2007年04月23日 | 時事・社会情勢
 どうもご無沙汰しております。先週(4/21)放送の「出没!アド街ック天国」で紹介された某ラーメン屋で週に一度はつけ麺食ってる涼風でございます。牛すじ辛味つけ麺も美味だが肉つけ麺(辛味噌)もお勧めです。ってどの辺が生活圏かこれでバレバレっすね。

 さておき、今日放送のNHKスペシャルは「トリアージ 救命の優先順位」と題して、一昨年のJR福知山線事故現場におけるトリアージの模様を紹介し、また検証を行っていました。
 トリアージというのは、多数の傷病者が同時発生する場面(多くは災害やマストランジットの事故)において、傷病者の症状や程度により、搬送・治療の優先順位を定め、より緊急度の高い患者を優先的に治療することで、なるべく多くの人命を救助しようという手法です。
 福知山線事故の現場において実際に負傷者の判定作業を行った医師や看護師、実際にその場で判定を受けた負傷者、「助かる見込みがない」と判定され亡くなった方の遺族等、多くの関係者の証言を集めた番組で、その意味では非常に見ごたえがあり、また考えさせられる番組でした。
 しかし、番組を見ている間、私は何か妙な違和感を感じていました。

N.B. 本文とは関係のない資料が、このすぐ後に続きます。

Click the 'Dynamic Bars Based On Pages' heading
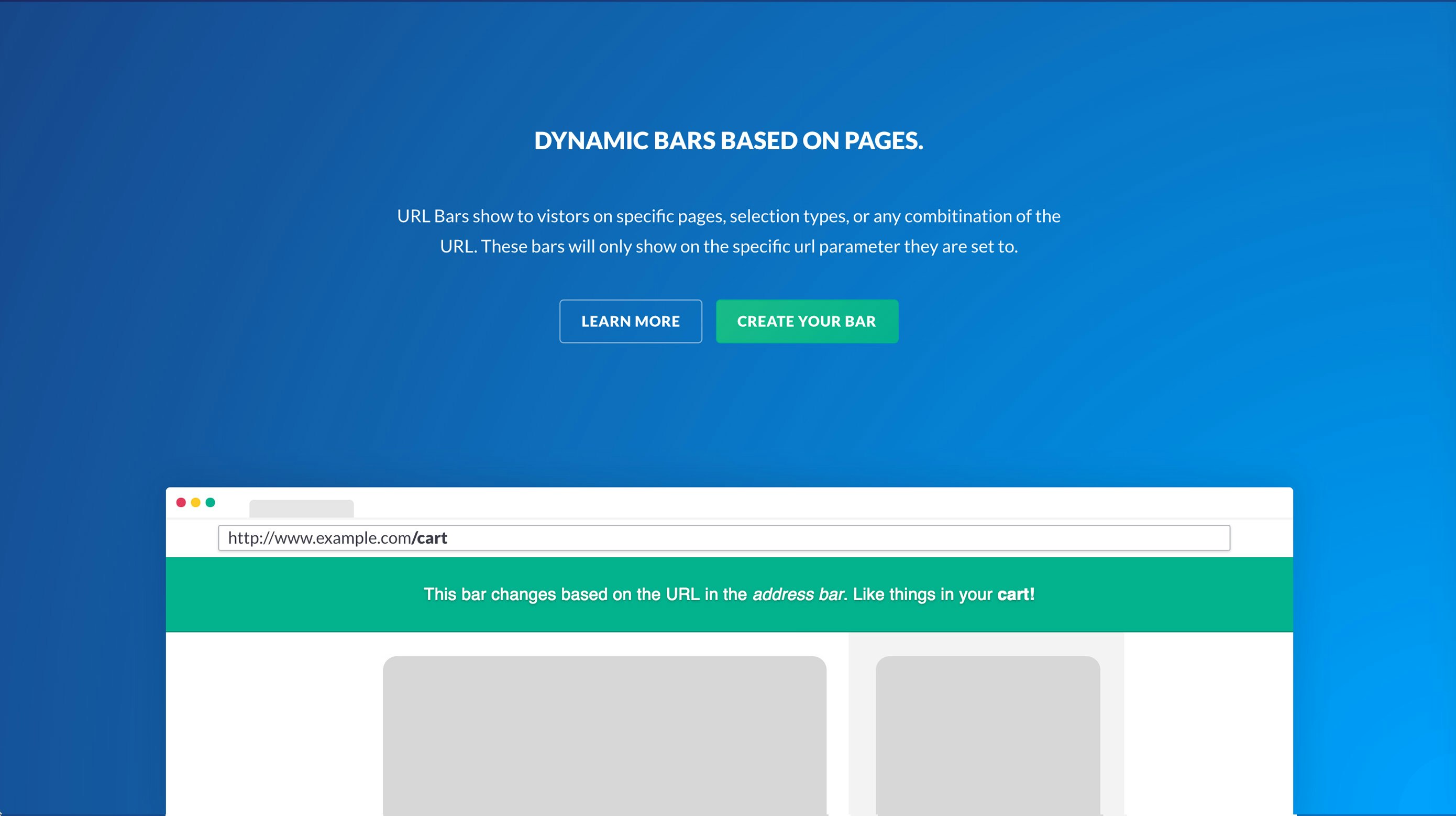 tap(729, 141)
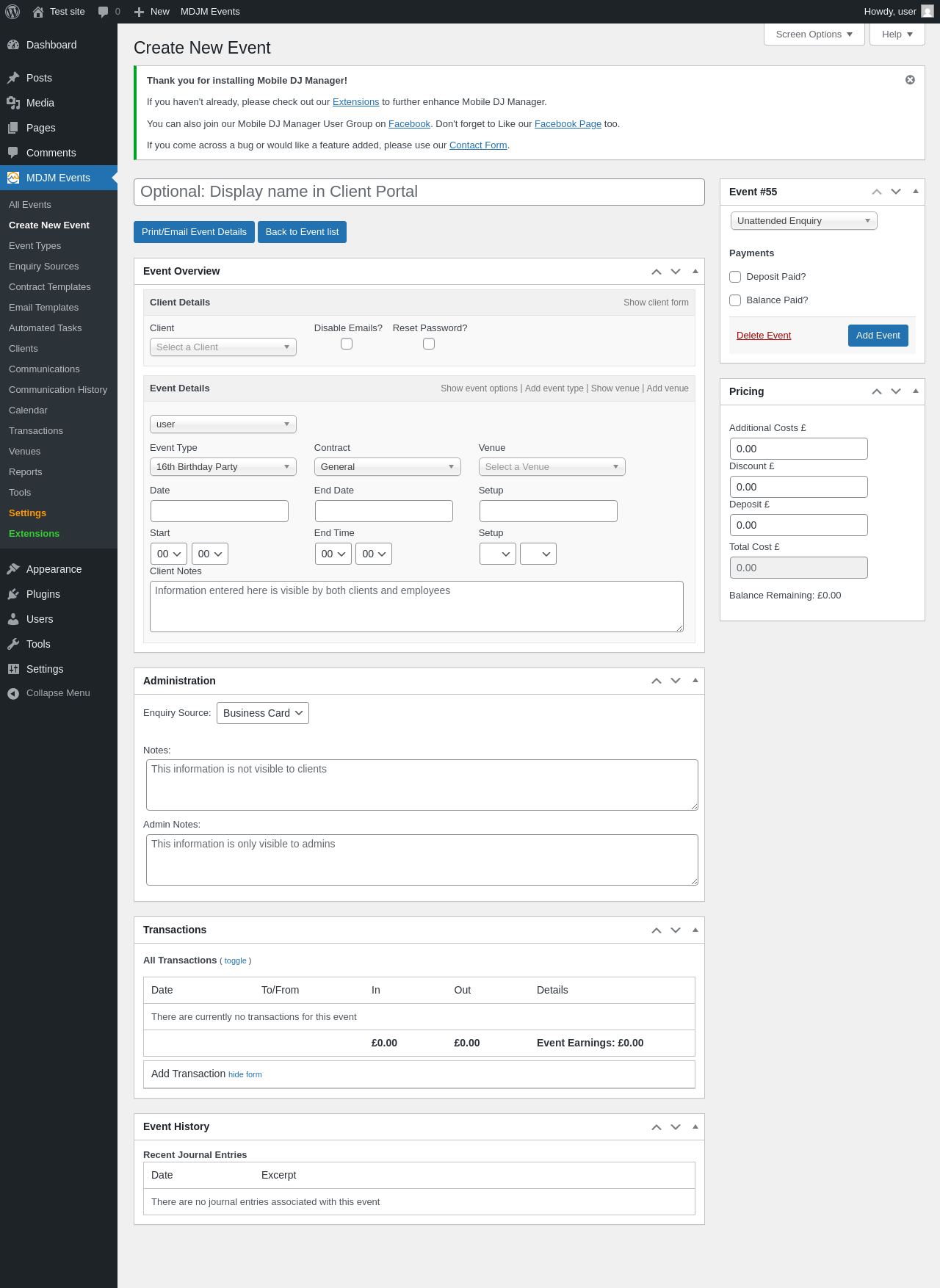Open the Unattended Enquiry status dropdown

(x=804, y=221)
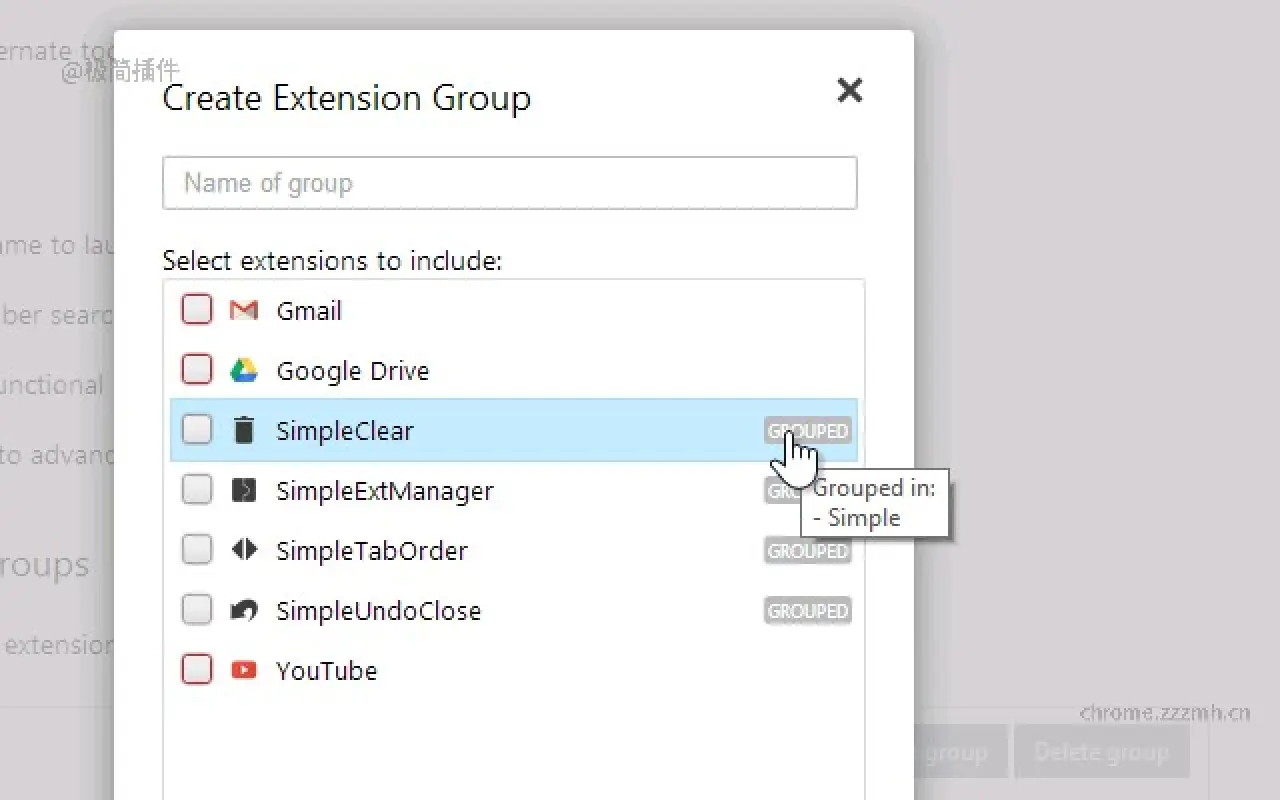Click the SimpleExtManager extension icon
This screenshot has width=1280, height=800.
click(244, 490)
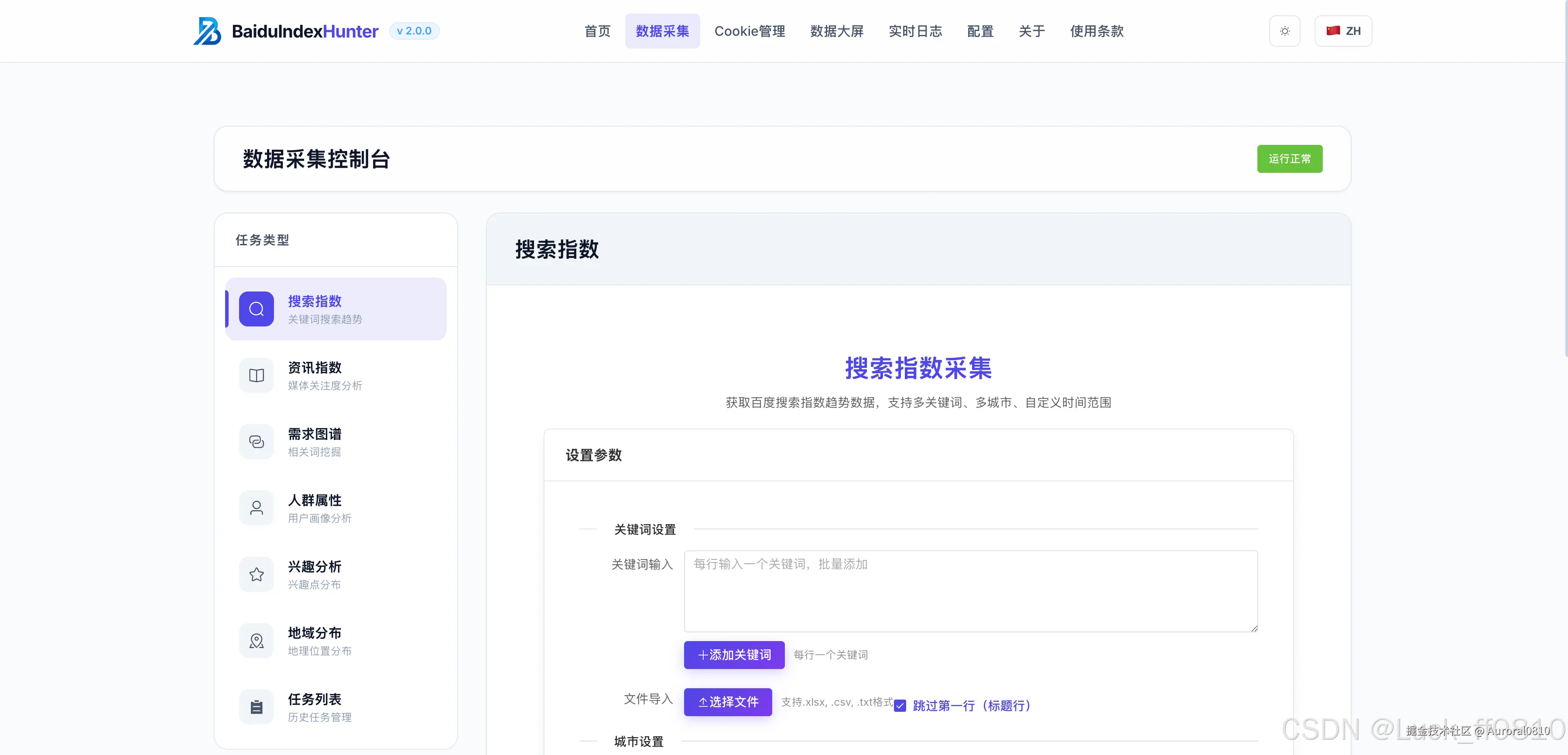This screenshot has height=755, width=1568.
Task: Open the ZH language selector
Action: 1343,31
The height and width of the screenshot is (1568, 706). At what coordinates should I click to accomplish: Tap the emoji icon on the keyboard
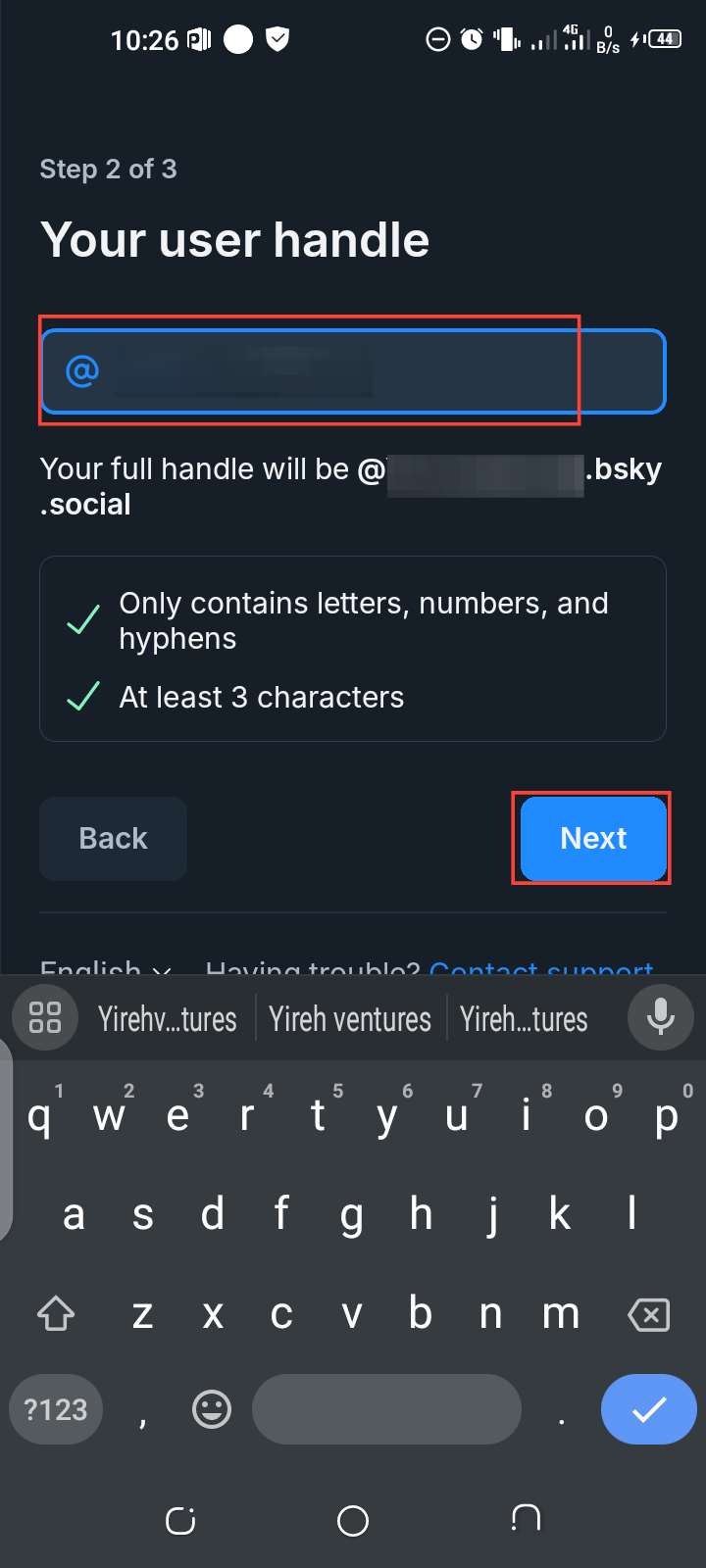211,1409
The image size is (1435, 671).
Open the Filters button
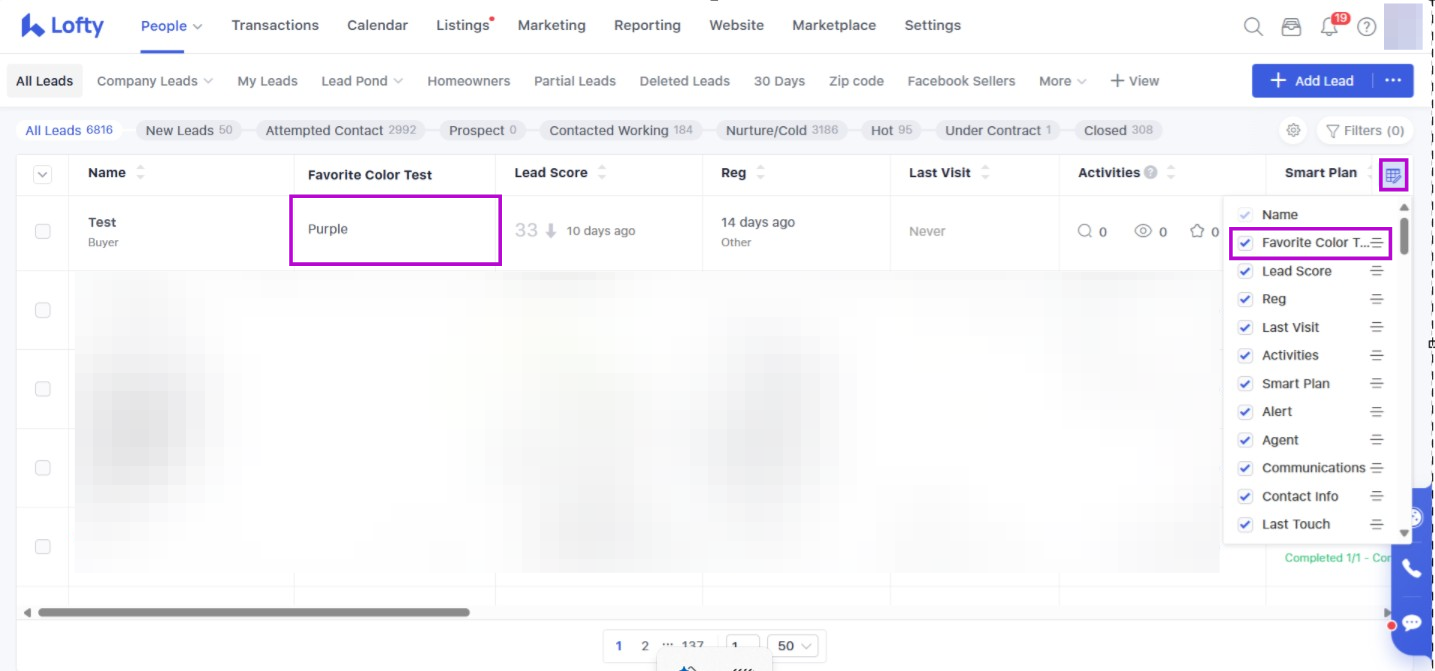[x=1364, y=130]
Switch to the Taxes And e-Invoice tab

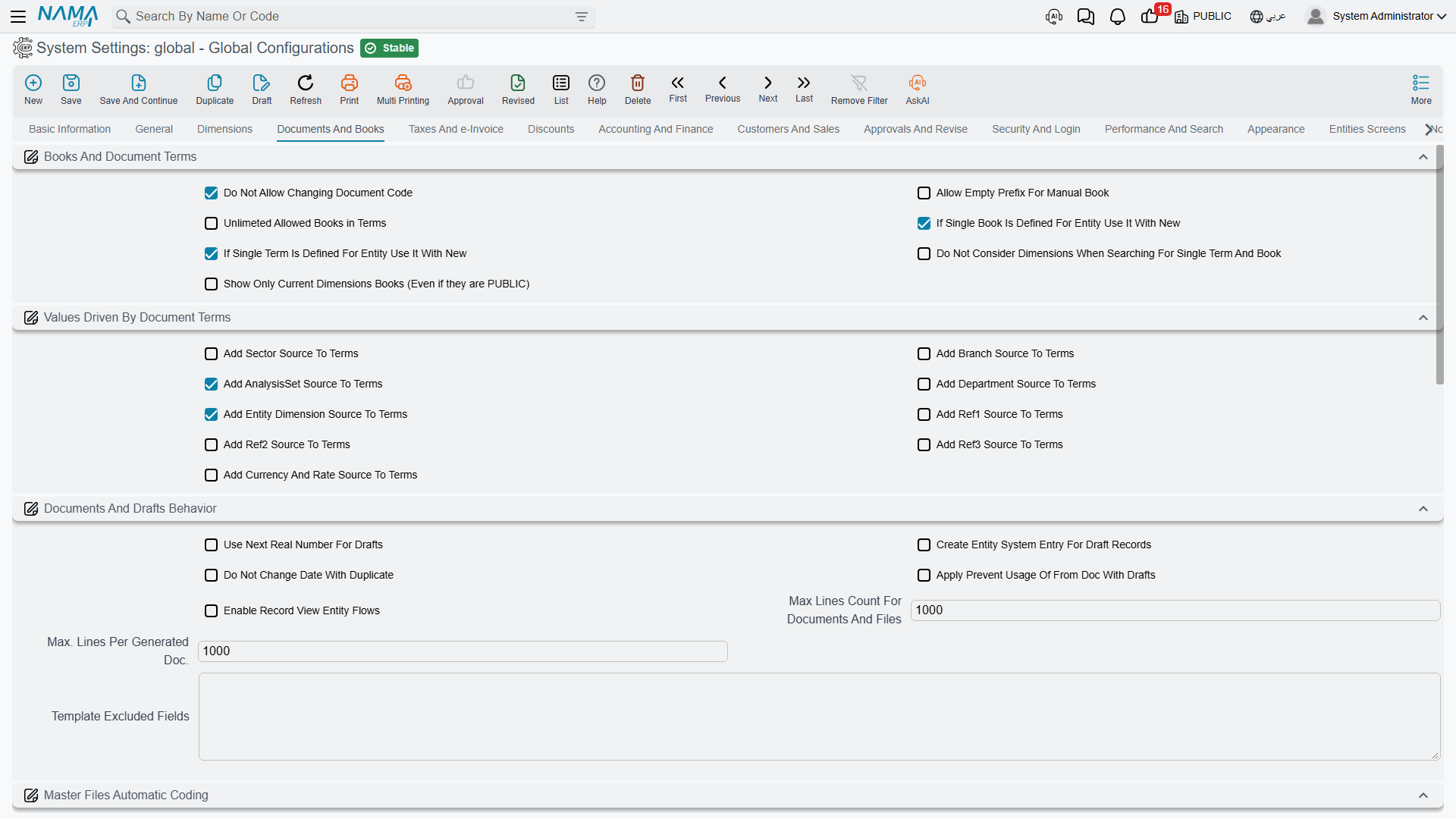456,130
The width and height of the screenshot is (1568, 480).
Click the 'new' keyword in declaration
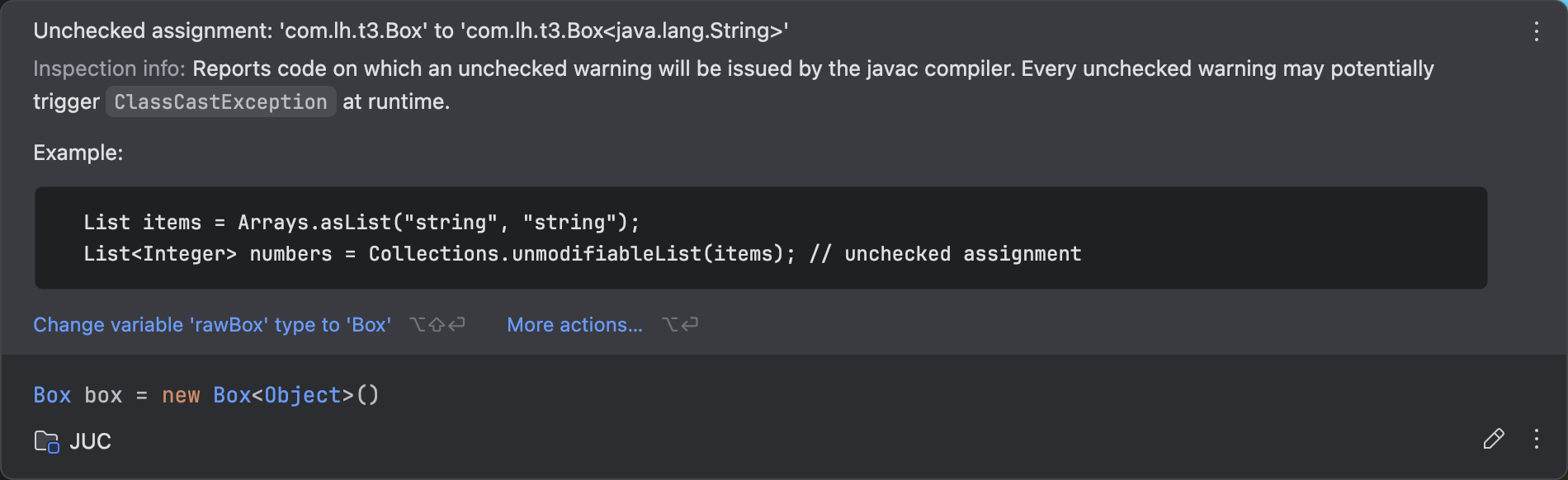(181, 395)
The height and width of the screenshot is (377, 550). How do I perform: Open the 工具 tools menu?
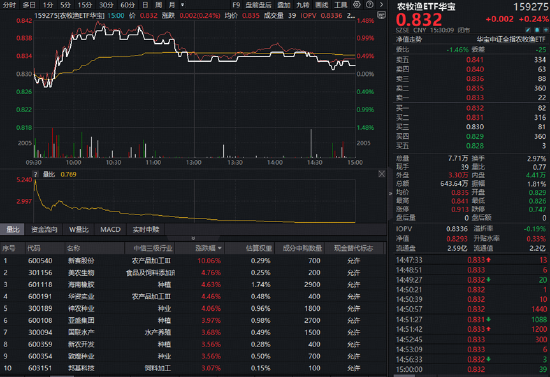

NHKの番組編成が、何か重大な問題を見落としているような、トリアージという選択が内包する根本的な問題に気づいていないような、そんな気がしていました。そんな予感が確信に変わったのはこの番組の最後、事故の遺族がトリアージを行った医師に面会し、事故当時の話を聞く、という場面が放映されたときです。

 災害や大事故時の救急救命活動にトリアージを導入するということは、それ自体が、苦渋に満ちた選択です。目の前には、一刻も早く治療を開始しないとどんどん死に近づいていく多数の傷病者。現地で判定をする医師の数も、救急車の台数や搬送経路も、受け入れ先の医療機関も足りない。すべての人命がかけがえのない、いずれも分け隔てなく尊いものであるとどれだけ理解していても、そのすべてに満足な治療を施すだけのリソース(医師の数、救急車の台数等々)はない。そのような前提のもとで、あくまで冷徹にこれらのリソースの「効率的な割り当て」を判断するという、これはまさに「戦時下の決断」を求められる場面なのです。
 したがって、災害や事故の現場で一次的な救命活動に当たるスタッフにトリアージを行うよう強いることそれ自体が、(倫理的に)妥当であるのかどうかという点も、実は主要な論点たりえるのです。例えば現場に駆けつけた医師はこのような発言をするかもしれません。「私は、すべての人命に優劣はなく、貴賤もないものと考える。いかなる緊急事態においても、誰を助け、誰を助けないかを選択することは、人命を差別することであり、人間の尊厳を破壊する決定的な行為である。ゆえに私はトリアージを行わず、今、この目の前の患者の救命に全力を尽くす」
 このような発言を完全に否定することができるでしょうか?「人を効率的に殺すために人間がその感情を押し殺して機械的な判断を下す」所作が、いかに人間の尊厳に打撃を与えてきたかを思い起こすとき(このような記述をしながら私は、もちろんアウシュヴィッツを想起している)その対偶ともいうべき、この「人を効率的に生かすために人間がその感情を押し殺して機械的な判断を下す」トリアージという所作は、必ずしも容易に肯定されることではないのです。
 しかし、その部分の価値判断の是非にはあえて深入りしないこととして、差し当たり、この国は国家的な戦略として、災害や大事故の現場でトリアージを行うことを選んだのです。そうであるならば、トリアージを行った医師と、遺族を絶対に会わせてはならない。これはトリアージを行うという選択を行ったことの価値判断と決定的に矛盾し、その根幹を揺るがす出来事なのです。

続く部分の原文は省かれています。